?針對RAW 264.7(小鼠單核巨噬細胞白血病細胞)幾種常見的問題，來一 一為大家解答

     除了基礎條件，其他外界因素也容易引起細胞的“小脾氣”，比如運輸路上的顛簸、傳代方法等等。針對幾種常見的問題，來一 一為大家解答。

養好RAW 264.7(小鼠單核巨噬細胞白血病細胞)之進階篇1

問題1 ：收貨后，細胞不見了

　　總是會收到這類反饋：收到細胞，期待值滿滿地打開包裝，但在顯微鏡下卻找不到細胞！
　　這是因為RAW 264.7 細胞貼壁較松，快遞運輸路上受到顛簸，可能會脫落。脫落的細胞懸浮在培養基中不容易聚焦。
　　這時候不用擔心，把細胞放進培養箱靜置兩個小時就可以看到了。
　　如果靜置后看到的細胞仍偏少，請將瓶子里的培養基都轉移到離心管里，1200rpm（約250g）離心3分鐘，即可看到沉淀的細胞。
　　細胞全部脫落，慌亂之下可能會一個細胞都找不著。

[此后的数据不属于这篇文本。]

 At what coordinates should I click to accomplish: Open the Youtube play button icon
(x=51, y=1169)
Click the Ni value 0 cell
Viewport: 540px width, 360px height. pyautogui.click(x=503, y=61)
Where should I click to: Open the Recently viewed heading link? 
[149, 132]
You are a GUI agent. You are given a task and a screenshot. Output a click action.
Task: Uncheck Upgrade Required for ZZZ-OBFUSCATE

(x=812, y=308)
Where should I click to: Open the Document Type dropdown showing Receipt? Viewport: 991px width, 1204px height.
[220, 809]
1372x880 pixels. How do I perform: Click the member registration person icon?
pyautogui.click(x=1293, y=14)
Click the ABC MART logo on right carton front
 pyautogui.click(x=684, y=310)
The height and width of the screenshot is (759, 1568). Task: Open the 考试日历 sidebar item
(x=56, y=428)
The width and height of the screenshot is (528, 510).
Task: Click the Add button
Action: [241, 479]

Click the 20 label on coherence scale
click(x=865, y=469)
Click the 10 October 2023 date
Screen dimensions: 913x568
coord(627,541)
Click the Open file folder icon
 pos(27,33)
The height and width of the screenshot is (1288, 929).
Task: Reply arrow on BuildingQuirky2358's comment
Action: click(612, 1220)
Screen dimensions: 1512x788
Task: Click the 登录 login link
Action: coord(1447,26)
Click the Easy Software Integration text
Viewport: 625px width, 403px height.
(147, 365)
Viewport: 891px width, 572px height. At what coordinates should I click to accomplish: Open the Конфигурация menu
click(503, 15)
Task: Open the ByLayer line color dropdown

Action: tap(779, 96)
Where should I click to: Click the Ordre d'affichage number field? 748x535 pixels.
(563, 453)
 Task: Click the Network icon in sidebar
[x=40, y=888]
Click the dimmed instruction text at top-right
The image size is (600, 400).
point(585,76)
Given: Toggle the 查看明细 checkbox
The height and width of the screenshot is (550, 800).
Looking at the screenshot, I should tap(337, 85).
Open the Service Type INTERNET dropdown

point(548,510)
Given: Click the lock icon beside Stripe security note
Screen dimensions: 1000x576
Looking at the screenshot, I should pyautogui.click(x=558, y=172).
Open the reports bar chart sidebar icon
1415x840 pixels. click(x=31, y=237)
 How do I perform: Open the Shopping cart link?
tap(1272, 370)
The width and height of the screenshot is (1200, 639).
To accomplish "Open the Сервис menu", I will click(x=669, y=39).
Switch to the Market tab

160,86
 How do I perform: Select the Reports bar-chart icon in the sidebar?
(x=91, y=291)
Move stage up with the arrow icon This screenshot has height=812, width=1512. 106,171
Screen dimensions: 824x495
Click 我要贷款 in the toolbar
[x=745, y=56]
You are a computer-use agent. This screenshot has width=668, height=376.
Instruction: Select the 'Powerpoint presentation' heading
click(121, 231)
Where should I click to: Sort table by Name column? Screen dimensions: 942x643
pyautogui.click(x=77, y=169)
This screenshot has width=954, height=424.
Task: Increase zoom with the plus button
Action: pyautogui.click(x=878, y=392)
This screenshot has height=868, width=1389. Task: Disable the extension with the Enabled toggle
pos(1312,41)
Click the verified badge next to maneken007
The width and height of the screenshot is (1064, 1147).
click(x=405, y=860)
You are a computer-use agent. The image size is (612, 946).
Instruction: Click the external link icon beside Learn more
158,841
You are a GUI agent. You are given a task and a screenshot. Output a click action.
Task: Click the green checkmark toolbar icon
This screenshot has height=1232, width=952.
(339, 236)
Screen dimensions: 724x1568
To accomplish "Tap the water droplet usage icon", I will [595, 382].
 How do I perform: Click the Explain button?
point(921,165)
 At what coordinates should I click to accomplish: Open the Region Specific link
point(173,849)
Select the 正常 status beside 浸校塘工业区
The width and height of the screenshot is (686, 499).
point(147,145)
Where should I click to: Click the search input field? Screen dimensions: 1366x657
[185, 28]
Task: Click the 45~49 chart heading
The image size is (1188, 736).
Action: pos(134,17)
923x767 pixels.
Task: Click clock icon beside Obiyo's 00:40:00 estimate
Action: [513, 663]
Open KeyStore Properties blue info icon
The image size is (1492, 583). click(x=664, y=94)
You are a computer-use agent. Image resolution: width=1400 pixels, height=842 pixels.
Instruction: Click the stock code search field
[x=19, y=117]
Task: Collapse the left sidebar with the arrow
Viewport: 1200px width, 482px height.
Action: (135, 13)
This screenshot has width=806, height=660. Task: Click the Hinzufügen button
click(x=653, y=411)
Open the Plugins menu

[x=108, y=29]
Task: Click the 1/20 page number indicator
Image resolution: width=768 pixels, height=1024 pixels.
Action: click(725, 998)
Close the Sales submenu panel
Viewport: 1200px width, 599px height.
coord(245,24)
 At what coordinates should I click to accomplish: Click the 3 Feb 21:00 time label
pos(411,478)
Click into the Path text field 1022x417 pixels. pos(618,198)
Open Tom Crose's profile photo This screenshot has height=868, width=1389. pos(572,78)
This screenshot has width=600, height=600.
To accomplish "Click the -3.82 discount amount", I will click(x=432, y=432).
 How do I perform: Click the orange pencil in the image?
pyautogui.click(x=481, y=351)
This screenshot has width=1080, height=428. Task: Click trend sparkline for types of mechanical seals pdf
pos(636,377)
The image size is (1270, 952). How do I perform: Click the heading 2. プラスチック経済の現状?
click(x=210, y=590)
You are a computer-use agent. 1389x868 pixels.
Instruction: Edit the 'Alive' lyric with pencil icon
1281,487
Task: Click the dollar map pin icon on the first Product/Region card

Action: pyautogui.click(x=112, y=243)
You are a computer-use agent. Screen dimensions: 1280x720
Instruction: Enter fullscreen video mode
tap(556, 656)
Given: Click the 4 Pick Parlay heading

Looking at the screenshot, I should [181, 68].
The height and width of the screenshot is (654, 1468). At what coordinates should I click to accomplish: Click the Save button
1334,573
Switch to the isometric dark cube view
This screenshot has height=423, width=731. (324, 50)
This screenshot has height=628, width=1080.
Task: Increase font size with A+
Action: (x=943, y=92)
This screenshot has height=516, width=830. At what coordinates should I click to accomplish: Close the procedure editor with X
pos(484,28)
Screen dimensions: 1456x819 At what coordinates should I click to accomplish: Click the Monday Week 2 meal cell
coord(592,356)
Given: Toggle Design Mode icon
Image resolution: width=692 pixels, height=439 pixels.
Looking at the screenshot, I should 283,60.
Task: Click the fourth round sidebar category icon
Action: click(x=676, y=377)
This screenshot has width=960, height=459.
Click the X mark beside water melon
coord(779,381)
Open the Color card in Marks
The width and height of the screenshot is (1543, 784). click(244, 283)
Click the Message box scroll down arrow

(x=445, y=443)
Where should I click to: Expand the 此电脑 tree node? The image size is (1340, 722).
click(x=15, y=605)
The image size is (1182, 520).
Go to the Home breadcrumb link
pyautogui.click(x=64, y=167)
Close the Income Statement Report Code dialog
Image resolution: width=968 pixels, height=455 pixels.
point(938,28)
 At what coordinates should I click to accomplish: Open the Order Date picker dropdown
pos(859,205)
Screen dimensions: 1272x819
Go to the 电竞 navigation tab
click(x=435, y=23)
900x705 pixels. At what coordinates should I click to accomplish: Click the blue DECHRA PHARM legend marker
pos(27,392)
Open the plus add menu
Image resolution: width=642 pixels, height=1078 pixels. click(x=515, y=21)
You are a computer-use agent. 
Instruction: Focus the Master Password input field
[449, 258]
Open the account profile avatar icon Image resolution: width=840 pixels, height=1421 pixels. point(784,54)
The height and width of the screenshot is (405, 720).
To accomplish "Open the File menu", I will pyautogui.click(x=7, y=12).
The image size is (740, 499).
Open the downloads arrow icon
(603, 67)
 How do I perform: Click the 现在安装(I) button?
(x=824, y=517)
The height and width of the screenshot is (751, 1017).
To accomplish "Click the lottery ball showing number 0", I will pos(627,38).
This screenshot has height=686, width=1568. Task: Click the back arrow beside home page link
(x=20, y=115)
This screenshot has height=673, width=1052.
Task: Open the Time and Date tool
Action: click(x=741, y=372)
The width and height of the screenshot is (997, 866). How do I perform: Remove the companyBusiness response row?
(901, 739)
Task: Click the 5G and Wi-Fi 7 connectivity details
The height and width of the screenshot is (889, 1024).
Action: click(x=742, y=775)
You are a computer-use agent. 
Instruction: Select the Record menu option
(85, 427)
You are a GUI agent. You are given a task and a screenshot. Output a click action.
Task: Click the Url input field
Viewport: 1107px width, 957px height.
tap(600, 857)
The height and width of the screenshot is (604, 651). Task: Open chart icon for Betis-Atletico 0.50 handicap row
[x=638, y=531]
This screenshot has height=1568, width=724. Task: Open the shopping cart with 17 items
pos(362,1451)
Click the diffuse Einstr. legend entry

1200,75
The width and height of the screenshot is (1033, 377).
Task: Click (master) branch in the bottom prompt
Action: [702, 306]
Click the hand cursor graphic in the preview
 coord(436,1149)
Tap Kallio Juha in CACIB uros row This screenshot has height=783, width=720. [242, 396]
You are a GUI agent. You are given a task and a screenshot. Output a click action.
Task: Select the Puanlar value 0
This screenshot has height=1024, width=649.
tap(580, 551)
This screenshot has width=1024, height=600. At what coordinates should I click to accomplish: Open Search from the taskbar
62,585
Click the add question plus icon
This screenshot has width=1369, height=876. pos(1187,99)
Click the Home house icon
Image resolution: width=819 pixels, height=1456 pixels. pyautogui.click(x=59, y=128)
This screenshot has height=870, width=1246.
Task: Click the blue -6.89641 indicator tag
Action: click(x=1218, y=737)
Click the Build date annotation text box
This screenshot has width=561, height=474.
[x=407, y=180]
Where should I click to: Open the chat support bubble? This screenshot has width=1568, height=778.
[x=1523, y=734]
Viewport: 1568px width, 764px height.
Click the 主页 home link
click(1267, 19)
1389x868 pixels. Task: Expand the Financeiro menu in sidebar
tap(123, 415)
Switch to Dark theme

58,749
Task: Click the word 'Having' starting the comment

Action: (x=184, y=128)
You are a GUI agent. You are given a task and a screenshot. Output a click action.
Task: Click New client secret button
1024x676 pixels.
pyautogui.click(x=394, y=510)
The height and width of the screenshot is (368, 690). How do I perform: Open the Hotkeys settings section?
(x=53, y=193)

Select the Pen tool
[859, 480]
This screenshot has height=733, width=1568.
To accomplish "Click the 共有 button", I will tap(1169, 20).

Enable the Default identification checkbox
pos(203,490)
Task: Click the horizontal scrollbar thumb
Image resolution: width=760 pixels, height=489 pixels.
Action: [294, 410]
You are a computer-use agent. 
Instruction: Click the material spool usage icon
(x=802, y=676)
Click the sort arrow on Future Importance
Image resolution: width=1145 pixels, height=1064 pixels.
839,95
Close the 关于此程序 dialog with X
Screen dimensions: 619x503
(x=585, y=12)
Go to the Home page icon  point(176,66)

這個時候離心驗證是最好的方法。
　　問題2 ：收貨處理后，細胞不貼壁
　　將細胞離心收集，用新鮮的培養基重懸細胞放到新的培養瓶里之后，可能會出現細胞成團漂浮、不貼壁的情況。
　　這種情況下，把細胞離心收集，用1mL培養基重懸，慢慢地，輕輕地吹打，直到細胞被吹成單細胞，就可以重新鋪板了。
　　RAW 264.7脫落后傾向于抱團，抱團時細胞是活著的，但很難貼壁。記得一定要把聚成團的細胞吹散成單細胞，不然細胞很難重新貼壁。
養好RAW 264.7(小鼠單核巨噬細胞白血病細胞)之進階篇2
　　正確的傳代方法是養好RAW 264.7的關鍵，每一步操作都要細致入微，稍有不慎細胞就分化了。
　　RAW 264.7不能用胰酶消化，許多實驗室用細胞刮傳代，這是一種非常經典好用的方法。
　　在養RAW 264.7細胞這十幾年里，摸索出一個更不錯的方法：吹打傳代。
　　吹打傳代操作簡單，對養細胞的萌新們更友好，也能更好地控制細胞分化率。